HR527 instructs the House Committee on Revenue and Finance to study the current property tax assessment system in the State and offer improvements.  Specifically the committee is to look at equity, impact of Tax Increment Financing Districts, consolidation, computerization of data, and exemptions.

SB444 passed both chambers and goes to the Governor correcting two omissions in the Evidence-Based Model for education funding.  One deals with Property Tax Extension Limitation Law equalized assessed valuation (EAV) and the other with adjustments to real property EAV due to an abatement of taxes.

SB772 passed both chambers and is sent to the Governor to require any prescriber with a Controlled Substances license, to also register with the Prescription Monitoring Program.  This is an effort to help reduce narcotic drug abuse.

SB851 amends the Illinois Local Library Act so that a library board of trustees' statement of financial requirements be submitted to the municipality no less than 60 days prior to when the tax levy must be certified under the Property Tax Code.  The bill passed the House and now sits in the Senate.

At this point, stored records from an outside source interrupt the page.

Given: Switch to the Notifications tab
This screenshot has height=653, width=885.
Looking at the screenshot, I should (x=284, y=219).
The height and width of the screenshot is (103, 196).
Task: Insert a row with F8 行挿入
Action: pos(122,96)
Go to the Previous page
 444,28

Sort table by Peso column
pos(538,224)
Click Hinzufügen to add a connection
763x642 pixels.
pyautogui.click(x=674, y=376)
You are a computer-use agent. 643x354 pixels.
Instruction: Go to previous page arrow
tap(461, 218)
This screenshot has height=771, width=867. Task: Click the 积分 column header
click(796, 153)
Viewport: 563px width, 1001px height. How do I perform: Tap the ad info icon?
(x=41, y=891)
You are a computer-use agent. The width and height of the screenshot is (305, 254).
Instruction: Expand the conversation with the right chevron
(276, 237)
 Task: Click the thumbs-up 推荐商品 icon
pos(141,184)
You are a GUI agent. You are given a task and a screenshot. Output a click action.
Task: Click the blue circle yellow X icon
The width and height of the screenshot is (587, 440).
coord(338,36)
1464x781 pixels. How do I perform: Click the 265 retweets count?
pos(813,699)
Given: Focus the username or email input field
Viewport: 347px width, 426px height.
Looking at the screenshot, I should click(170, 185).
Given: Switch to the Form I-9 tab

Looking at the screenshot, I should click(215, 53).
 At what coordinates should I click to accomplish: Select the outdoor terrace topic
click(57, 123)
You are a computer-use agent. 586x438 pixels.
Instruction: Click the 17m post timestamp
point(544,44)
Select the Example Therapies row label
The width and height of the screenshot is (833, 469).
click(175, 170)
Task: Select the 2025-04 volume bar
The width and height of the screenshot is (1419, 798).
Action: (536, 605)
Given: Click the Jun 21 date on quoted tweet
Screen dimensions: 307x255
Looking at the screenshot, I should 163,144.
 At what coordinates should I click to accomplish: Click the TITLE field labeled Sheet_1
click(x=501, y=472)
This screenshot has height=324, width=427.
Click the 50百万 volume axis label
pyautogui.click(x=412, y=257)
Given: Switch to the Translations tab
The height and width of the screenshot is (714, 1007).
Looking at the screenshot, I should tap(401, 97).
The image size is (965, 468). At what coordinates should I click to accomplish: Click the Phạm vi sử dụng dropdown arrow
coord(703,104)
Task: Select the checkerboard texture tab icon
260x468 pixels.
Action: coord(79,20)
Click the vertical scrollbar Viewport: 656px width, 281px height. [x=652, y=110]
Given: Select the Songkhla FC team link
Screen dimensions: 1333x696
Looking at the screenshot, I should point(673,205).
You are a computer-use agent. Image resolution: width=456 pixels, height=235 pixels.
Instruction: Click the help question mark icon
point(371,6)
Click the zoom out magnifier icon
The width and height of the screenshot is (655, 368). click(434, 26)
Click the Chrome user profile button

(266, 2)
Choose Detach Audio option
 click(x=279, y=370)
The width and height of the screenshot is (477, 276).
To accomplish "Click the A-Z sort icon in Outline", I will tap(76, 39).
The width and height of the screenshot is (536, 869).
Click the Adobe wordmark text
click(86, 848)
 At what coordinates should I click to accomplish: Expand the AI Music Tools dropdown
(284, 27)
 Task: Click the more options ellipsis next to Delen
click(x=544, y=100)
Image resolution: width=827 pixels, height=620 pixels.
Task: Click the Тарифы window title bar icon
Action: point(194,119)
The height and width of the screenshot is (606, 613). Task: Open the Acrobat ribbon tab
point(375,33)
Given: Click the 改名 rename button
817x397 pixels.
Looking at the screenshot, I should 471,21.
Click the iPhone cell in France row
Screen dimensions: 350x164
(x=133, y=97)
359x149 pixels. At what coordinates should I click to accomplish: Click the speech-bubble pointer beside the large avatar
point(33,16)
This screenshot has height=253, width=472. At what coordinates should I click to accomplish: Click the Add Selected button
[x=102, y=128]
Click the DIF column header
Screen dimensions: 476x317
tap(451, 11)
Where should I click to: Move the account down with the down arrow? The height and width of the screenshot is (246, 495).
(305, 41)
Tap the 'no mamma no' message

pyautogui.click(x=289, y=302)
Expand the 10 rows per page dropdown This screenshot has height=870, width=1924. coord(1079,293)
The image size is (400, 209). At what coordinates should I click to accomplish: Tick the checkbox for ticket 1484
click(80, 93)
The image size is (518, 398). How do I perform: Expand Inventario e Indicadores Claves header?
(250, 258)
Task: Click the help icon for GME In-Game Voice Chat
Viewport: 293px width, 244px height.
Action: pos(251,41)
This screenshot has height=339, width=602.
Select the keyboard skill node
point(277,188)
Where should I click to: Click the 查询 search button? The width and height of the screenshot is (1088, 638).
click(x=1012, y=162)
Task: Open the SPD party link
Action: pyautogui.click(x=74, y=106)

SB1351 becomes law despite the Governor’s veto and provides more oversight of college student loans.  The bill sets up an ombudsman for student loans in the office of Attorney General, licensure of student loan servicers and authority to investigate deceptive practices.

Efforts to over-ride the Governor’s veto of SB1905 failed a second time in the House and now has ended.  The bill would have prohibited local units of government from enacting “Right to Work” zones in their communities.  The sponsor failed to remove harsh criminal penalties for any public official who tries to enact a right for employees to work without paying union dues. 

SB1462 directs the Department of Commerce and Economic Opportunity to administer--subject to appropriation--an Entrepreneur Learner's Permit pilot program.  The goal is to encourage and assist first-time entrepreneurs starting new information services, biotechnology, and green technology businesses by providing reimbursements to those entrepreneurs for any State filing, permitting, or licensing fees.  The General Assembly over-rode the Governor’s veto that had wanted to make the program available to more types of businesses.

Legislature Takes Action on Sexual Harassment
Charges of sexual harassment in government are being made across the country.  It’s not just unwelcomed sexual advances or comments, sexual harassment also occurs when a victim feels “uncomfortable” in the work environment.
Illinois lawmakers have responded to the problem through legislation, sexual harassment training, and by appointing a Legislative Inspector General.
Notably, the position of Legislative Inspector General was finally filled after a change in heart from Speaker Michael Madigan.  He had blocked the appointment to the position for over two years after the prior Inspector General criticized the Speaker for questionable ethical actions.  The position oversees the Illinois Legislative Ethics Commission which handles ethics violations—including sexual harassment complaints—within the General Assembly. 
The Legislature also passed a package of bills to further address sexual harassment behavior in government and change the culture that breeds sexual harassment.  SB402 amends the State Officials and Employees Ethics Act to prohibit sexual harassment and require training to recognize such behavior. 

State Sells More Bonds to Pay Debt
The State recently sold $4.5 billion in general obligation bonds to further pay down a portion of Illinois' roughly $16.7 billion backlog of unpaid bills.  Combined with a prior bond sale, the proceeds of this sale will be used to cut the State's backlog approximately in half by June 2018.
Comptroller Susana Mendoza will begin paying the state’s bills, and prioritize ones eligible for federal matching funds and bills that are earning a high late payment penalty.